Growing up, my friends fell into two groups: those whose grandparents were survivors and those who were many generations Australian. It wasn’t until university that I connected with someone my age who understood what it was like to grow up with survivor parents. In my 20s I read Helen Epstein’s book, ‘Children of the Holocaust: Conversations with Sons and Daughters of Survivors’ and realised that growing up with survivors was a thing. Finally, so many feelings and experiences made sense.

My mother survived several concentration camps including Auschwitz and Theresienstadt. My father survived expulsion to Siberia. My parents and their friends spoke openly of the horrors – a lot. I was exposed to their experiences from a very young age; they often forgot that there was a child in the room listening apprehensively. At school, when I learned to write I was so excited to use a pen. One day, I wrote some words on my hands as kids tend to do. When I came home at the end of the school day, I had no idea this simple act would elicit an explosive reaction from my mother. She screamed at me for writing on myself “like the Nazis did.” She had the look in her eyes which I came to recognise as a signal that her mind had taken her back to that horrible place with those people. At age 5, I didn’t know who Nazis were.
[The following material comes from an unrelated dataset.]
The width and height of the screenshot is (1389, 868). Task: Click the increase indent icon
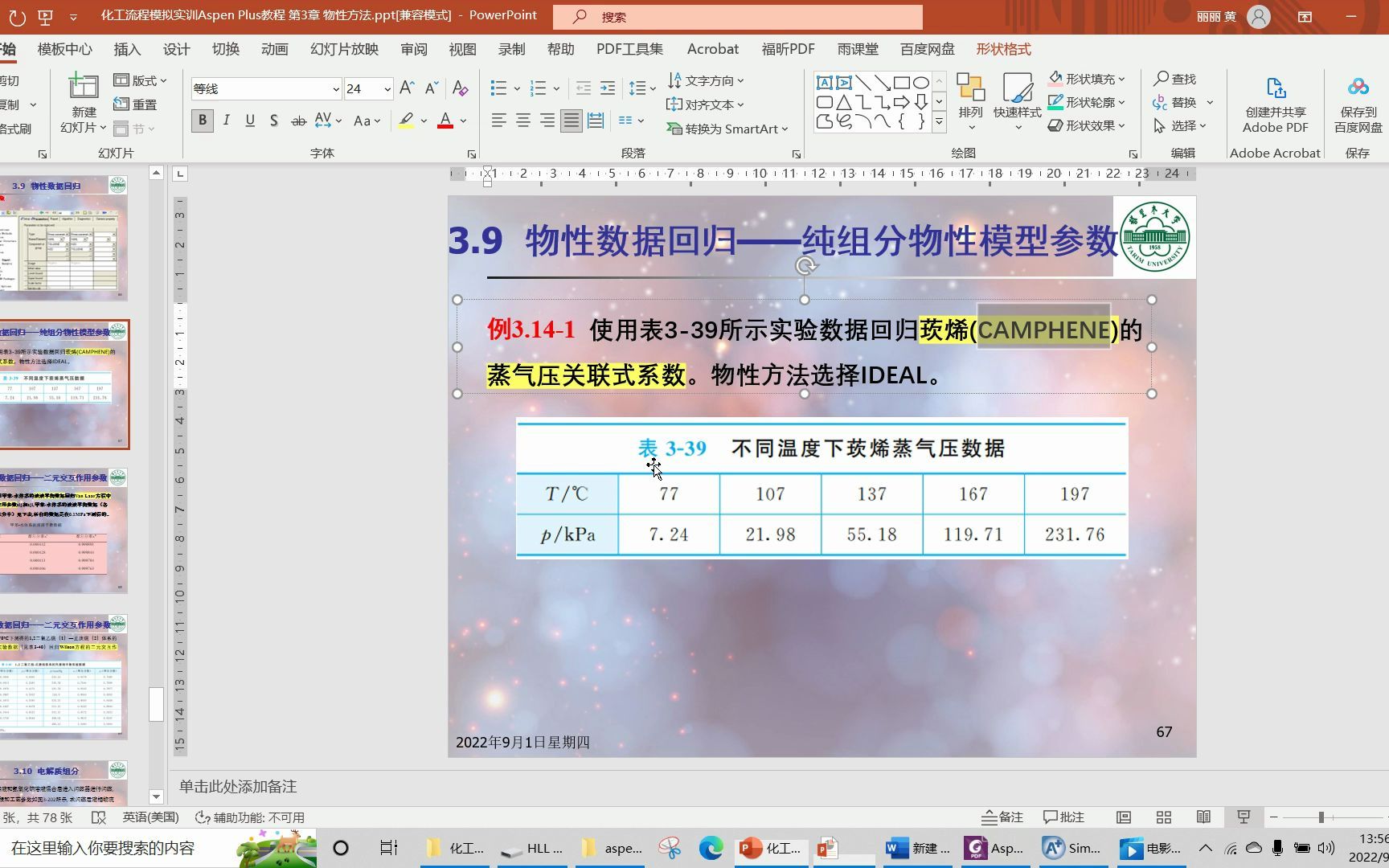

My father who survived Siberia and reached Israel illegally in time to join the Palmach and fight in the War of Independence was also characteristically overprotective.  In 2006, I was in Israel on a holiday with my family. I could not understand his behaviour when he cried to me on the phone, begging me to leave with my young kids because the Lebanon 2 War had erupted. As a staunch Zionist, I self-righteously declared to him that we would leave on the date we had planned to leave, as, cutting our trip short would send a message that our lives are more valuable than those of our Israeli family and the rest of the Israeli population who must stay behind in bomb shelters. Rockets were falling across the north of the country and my father feared that soon we would not be able to leave as the airport would close. “No way that will happen Dad”, I insisted, “and of all people, Dad, you should understand the need to be here during a war.”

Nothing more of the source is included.